**Document section:**
—————
I keep putting it off. I keep telling myself, "Let me line my basket with other eggs. Get the rentals going, improve the properties we own." I collect children and throw myself into mama life. I forecast financials and spend hours looking at schematics for the renovations we have planned.
But if there is any big takeaway I've got from fifteen years of writing and losing more than I'm making (with the exception of this year) it is this...
No one is going to step up and hand me a golden ticket full of fame, fortune, and a bestseller list status. I'm not Andy Weir (author of The Martian), I'm not Brandon Sanderson (oh, how I wish I was). But just because I don't get a golden ticket, doesn't mean I can't be successful.
Whether I like it or not, if I want to make a living as an author, I need to master the art of marketing. I need to put myself out there. I need to write my books. I need to position them. I need to promote them. And I need to sell them.
The Next Fifteen Years
While I will likely post more at the end of the year about my goals for 2024 and beyond. I'm hoping to write another 45 books in the next 15 years. Hold me to that, will you?
A Walk Down Memory Lane
I just ran across a memory on Facebook. It's a good one, so I'll post it here...
Someone in our neighborhood who I know more on FB than anywhere else recently reached out and said they wanted to give something to Little Miss, Mr. Fartypants, and even Em. In the case of Em, it was a request to find something within a reasonable price point on Amazon.
It was weird the emotions that ran through me at this kind offering. We aren't in need, even though we aren't doing as well as I could hope, but I thought of telling this person, "It's okay, really, you don't need to do that."
And then I realized something. It wasn't about me. It was about someone wanting to give my children something. It made them feel good and the kids will love it - even if Mr. Fartypants is just a baby - but you get my drift.
And it made me think about my attitude and how hard it has been for me to accept gifts, or even handouts when I was desperately poor. Our culture does not encourage it. Instead, it tells us we are somehow lacking when someone else comes along and gives us something for no other reason than that they want to and that it makes them happy and hopefully the receiver happy as well.
—————
**Data section:**
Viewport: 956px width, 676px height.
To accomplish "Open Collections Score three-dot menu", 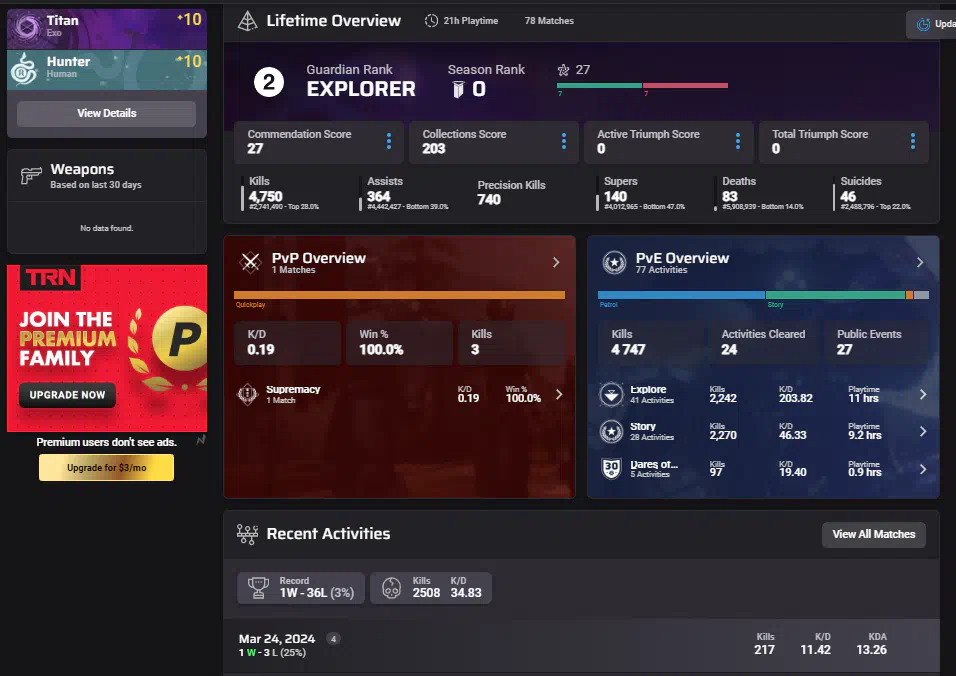I will (x=564, y=141).
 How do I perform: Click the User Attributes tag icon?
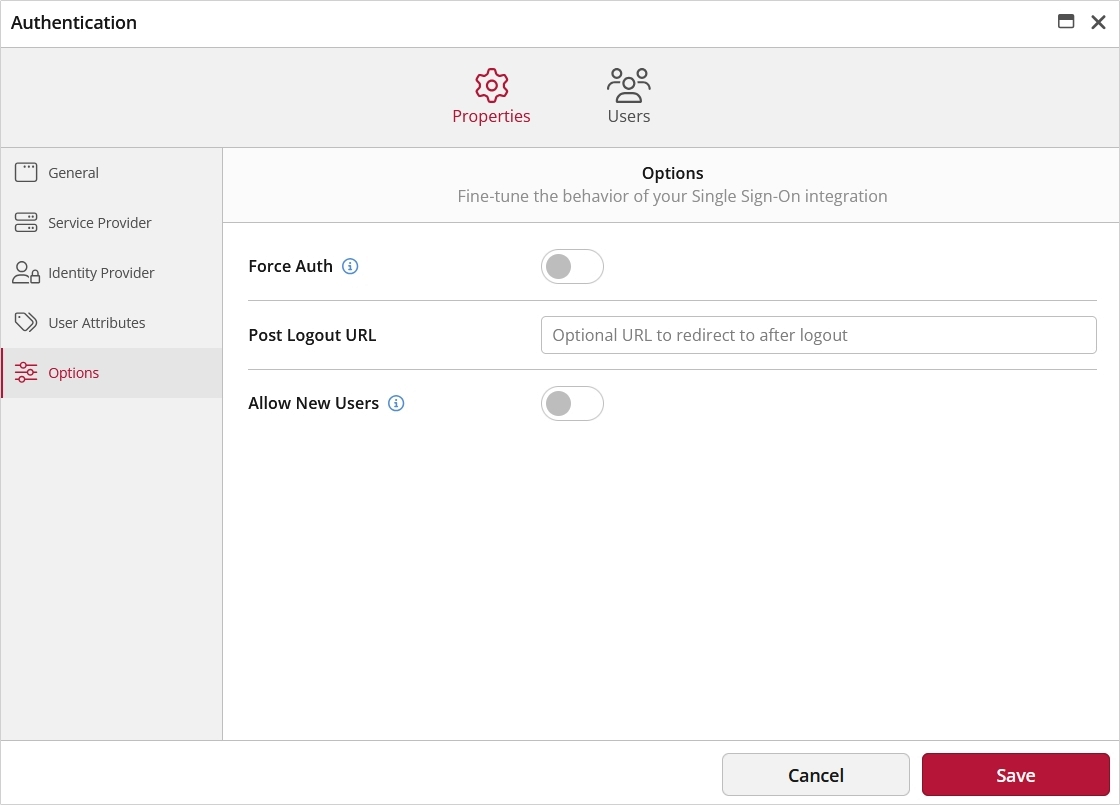coord(27,322)
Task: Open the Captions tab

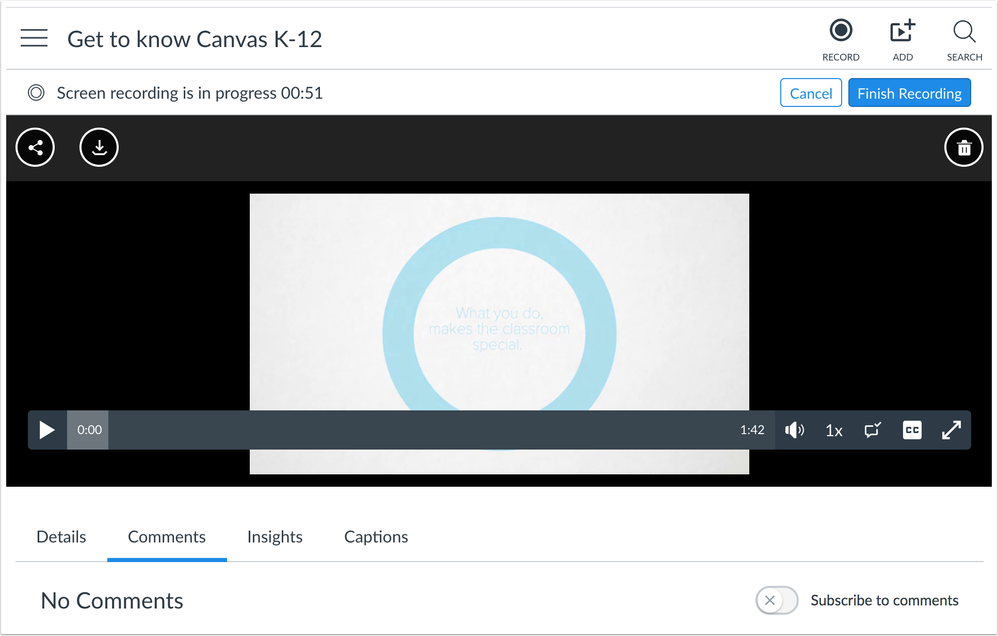Action: coord(376,537)
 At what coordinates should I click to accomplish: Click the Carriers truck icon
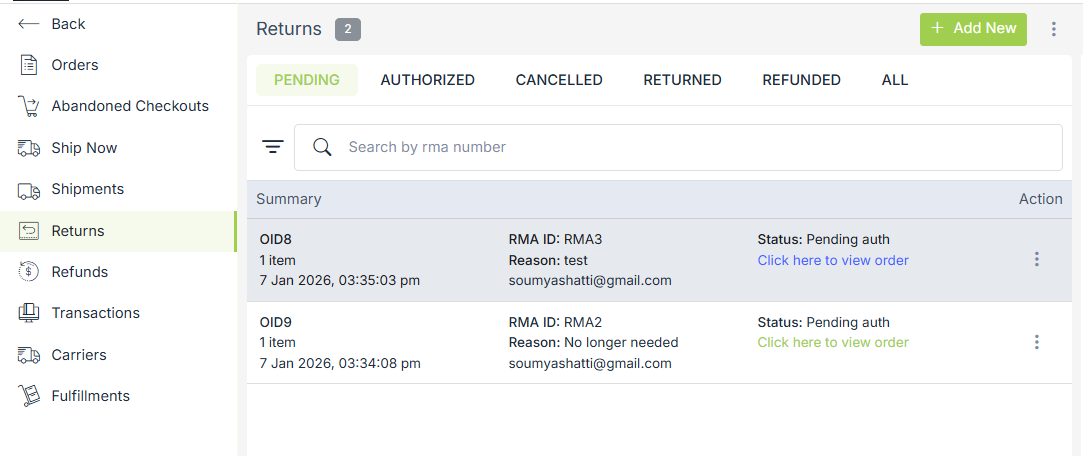tap(29, 355)
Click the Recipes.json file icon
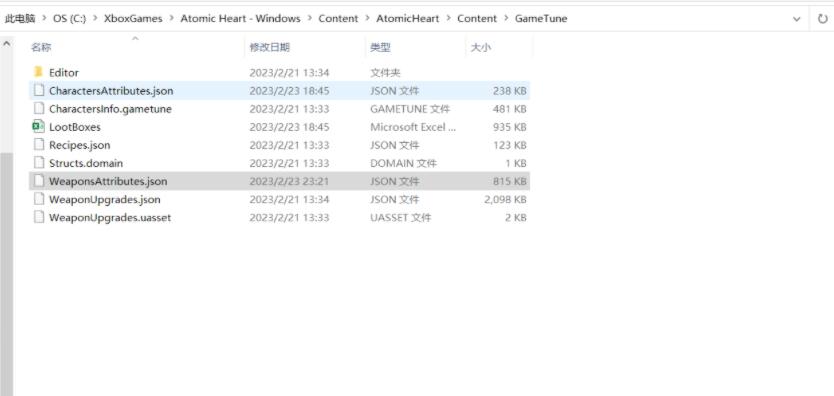The image size is (834, 396). click(x=38, y=145)
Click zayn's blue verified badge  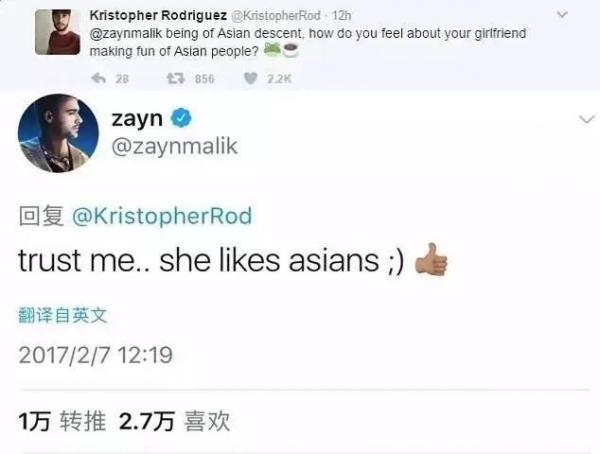click(x=181, y=118)
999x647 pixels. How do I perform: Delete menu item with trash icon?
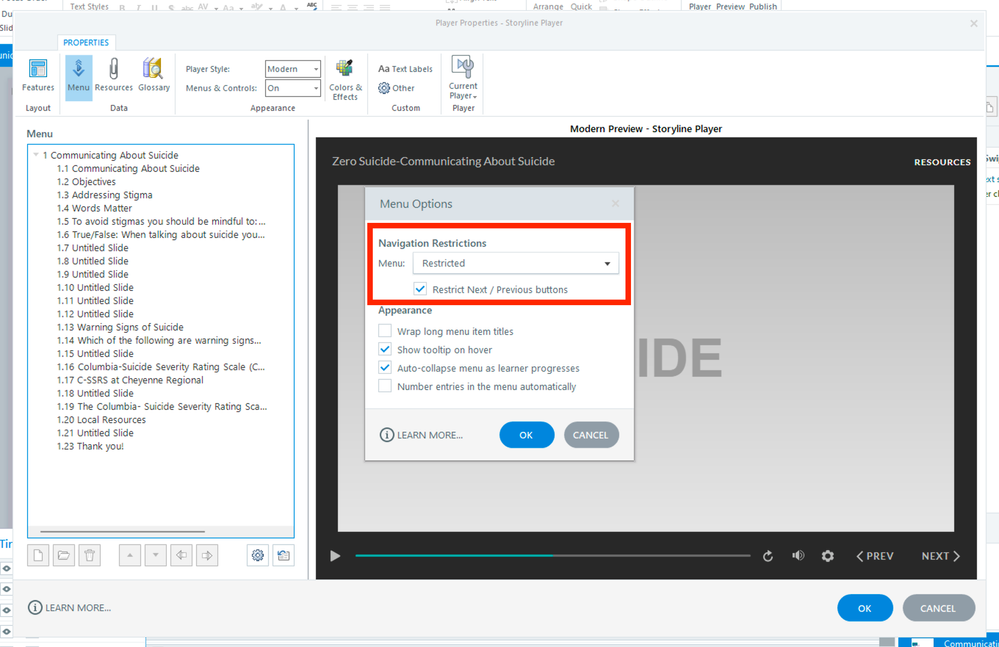point(90,556)
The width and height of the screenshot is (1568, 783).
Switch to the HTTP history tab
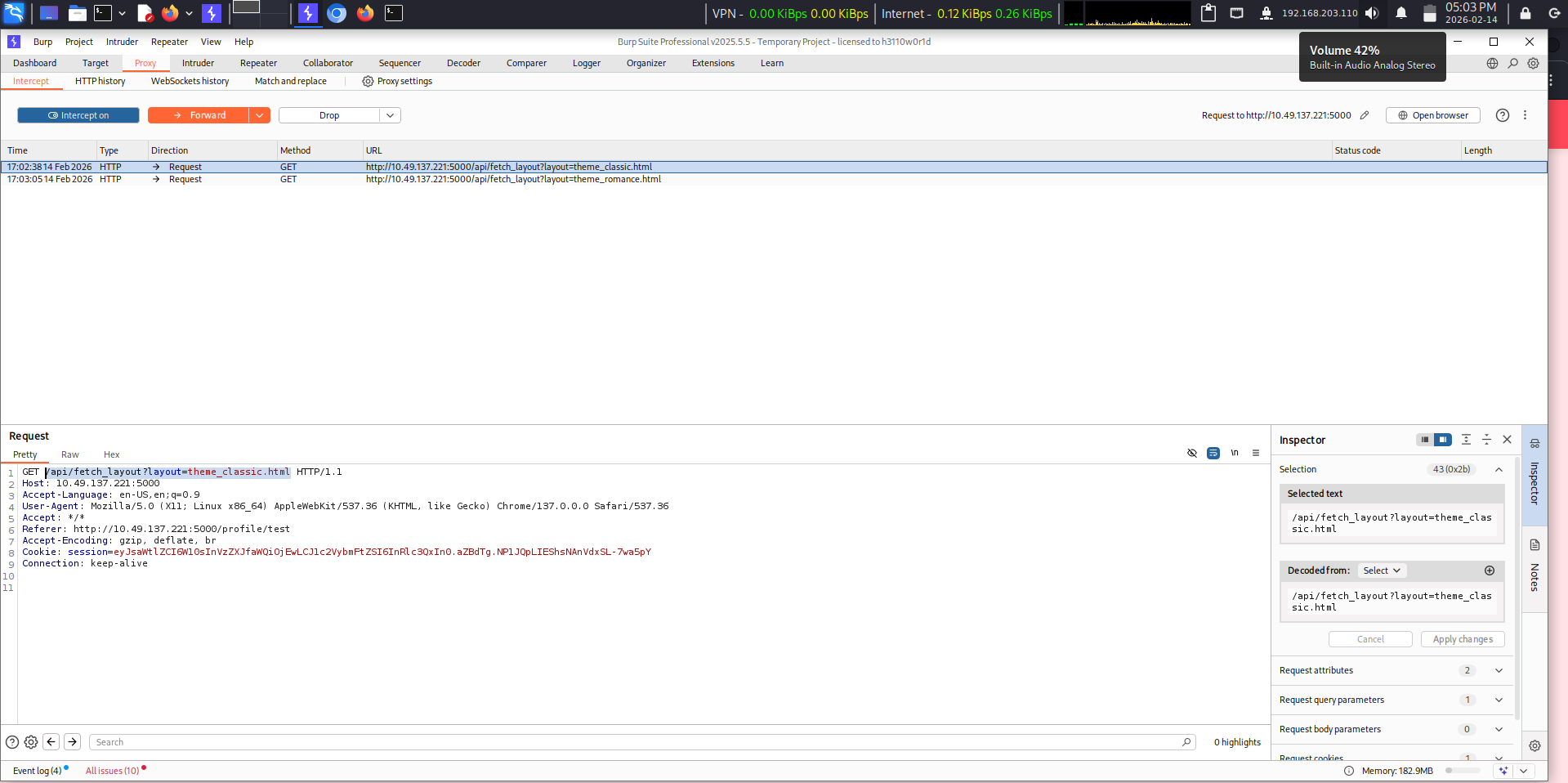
—————
**Requirement 1:**
Pull out the blog post's text from "No one is going" to "can't be successful.".
**Requirement 2:**
Does the blog post support each statement? (a) The writer hopes to write another 45 books over the next 15 years. (b) The neighbor offered to give something only to Little Miss. (c) The writer says our culture encourages accepting gifts.
These records were taken from a different source.

**Response area 1:**
No one is going to step up and hand me a golden ticket full of fame, fortune, and a bestseller list status. I'm not Andy Weir (author of The Martian), I'm not Brandon Sanderson (oh, how I wish I was). But just because I don't get a golden ticket, doesn't mean I can't be successful.

**Response area 2:**
(a) Yes: "I'm hoping to write another 45 books in the next 15 years."
(b) No: "they wanted to give something to Little Miss, Mr. Fartypants, and even Em."
(c) No: "Our culture does not encourage it."